> [EXERCISE MATERIALS]:

begin

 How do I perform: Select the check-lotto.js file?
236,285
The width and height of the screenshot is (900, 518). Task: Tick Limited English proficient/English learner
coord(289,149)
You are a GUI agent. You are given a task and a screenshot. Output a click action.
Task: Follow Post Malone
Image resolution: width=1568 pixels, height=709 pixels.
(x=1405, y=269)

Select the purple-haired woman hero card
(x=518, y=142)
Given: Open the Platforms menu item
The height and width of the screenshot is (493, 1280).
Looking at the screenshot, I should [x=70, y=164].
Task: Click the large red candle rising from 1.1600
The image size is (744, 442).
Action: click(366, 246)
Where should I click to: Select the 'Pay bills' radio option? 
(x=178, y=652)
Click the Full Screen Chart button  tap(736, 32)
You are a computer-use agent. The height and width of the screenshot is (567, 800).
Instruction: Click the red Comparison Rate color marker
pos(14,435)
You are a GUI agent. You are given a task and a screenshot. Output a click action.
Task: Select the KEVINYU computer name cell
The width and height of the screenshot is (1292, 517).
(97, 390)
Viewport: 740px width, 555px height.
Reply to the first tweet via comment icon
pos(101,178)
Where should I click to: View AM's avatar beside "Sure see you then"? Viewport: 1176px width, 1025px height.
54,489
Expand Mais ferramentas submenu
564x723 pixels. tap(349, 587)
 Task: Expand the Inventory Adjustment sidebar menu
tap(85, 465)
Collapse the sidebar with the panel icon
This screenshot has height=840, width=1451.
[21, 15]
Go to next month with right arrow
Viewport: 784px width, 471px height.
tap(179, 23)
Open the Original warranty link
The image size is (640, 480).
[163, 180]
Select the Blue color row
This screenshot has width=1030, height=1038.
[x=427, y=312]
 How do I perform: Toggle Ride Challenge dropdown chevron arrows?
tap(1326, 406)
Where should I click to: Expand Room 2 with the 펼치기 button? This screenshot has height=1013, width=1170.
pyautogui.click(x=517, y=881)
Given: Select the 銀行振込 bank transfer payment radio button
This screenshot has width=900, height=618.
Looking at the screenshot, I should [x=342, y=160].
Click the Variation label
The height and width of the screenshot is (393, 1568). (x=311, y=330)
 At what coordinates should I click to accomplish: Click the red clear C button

end

> [REQUIREMENTS]: Repeat every one of the records above word for word, keeping their order and line breaks unchanged.

> [SOLUTION TO THIS TASK]:
 How do I perform: Select the check-lotto.js file?
236,285
The width and height of the screenshot is (900, 518). Task: Tick Limited English proficient/English learner
coord(289,149)
You are a GUI agent. You are given a task and a screenshot. Output a click action.
Task: Follow Post Malone
Image resolution: width=1568 pixels, height=709 pixels.
(x=1405, y=269)

Select the purple-haired woman hero card
(x=518, y=142)
Given: Open the Platforms menu item
The height and width of the screenshot is (493, 1280).
Looking at the screenshot, I should [x=70, y=164].
Task: Click the large red candle rising from 1.1600
The image size is (744, 442).
Action: click(366, 246)
Where should I click to: Select the 'Pay bills' radio option? 
(x=178, y=652)
Click the Full Screen Chart button  tap(736, 32)
You are a computer-use agent. The height and width of the screenshot is (567, 800).
Instruction: Click the red Comparison Rate color marker
pos(14,435)
You are a GUI agent. You are given a task and a screenshot. Output a click action.
Task: Select the KEVINYU computer name cell
The width and height of the screenshot is (1292, 517).
(97, 390)
Viewport: 740px width, 555px height.
Reply to the first tweet via comment icon
pos(101,178)
Where should I click to: View AM's avatar beside "Sure see you then"? Viewport: 1176px width, 1025px height.
54,489
Expand Mais ferramentas submenu
564x723 pixels. tap(349, 587)
 Task: Expand the Inventory Adjustment sidebar menu
tap(85, 465)
Collapse the sidebar with the panel icon
This screenshot has height=840, width=1451.
[21, 15]
Go to next month with right arrow
Viewport: 784px width, 471px height.
tap(179, 23)
Open the Original warranty link
The image size is (640, 480).
[163, 180]
Select the Blue color row
This screenshot has width=1030, height=1038.
[x=427, y=312]
 How do I perform: Toggle Ride Challenge dropdown chevron arrows?
tap(1326, 406)
Where should I click to: Expand Room 2 with the 펼치기 button? This screenshot has height=1013, width=1170.
pyautogui.click(x=517, y=881)
Given: Select the 銀行振込 bank transfer payment radio button
This screenshot has width=900, height=618.
Looking at the screenshot, I should [x=342, y=160].
Click the Variation label
The height and width of the screenshot is (393, 1568). (x=311, y=330)
 At what coordinates should I click to accomplish: Click the red clear C button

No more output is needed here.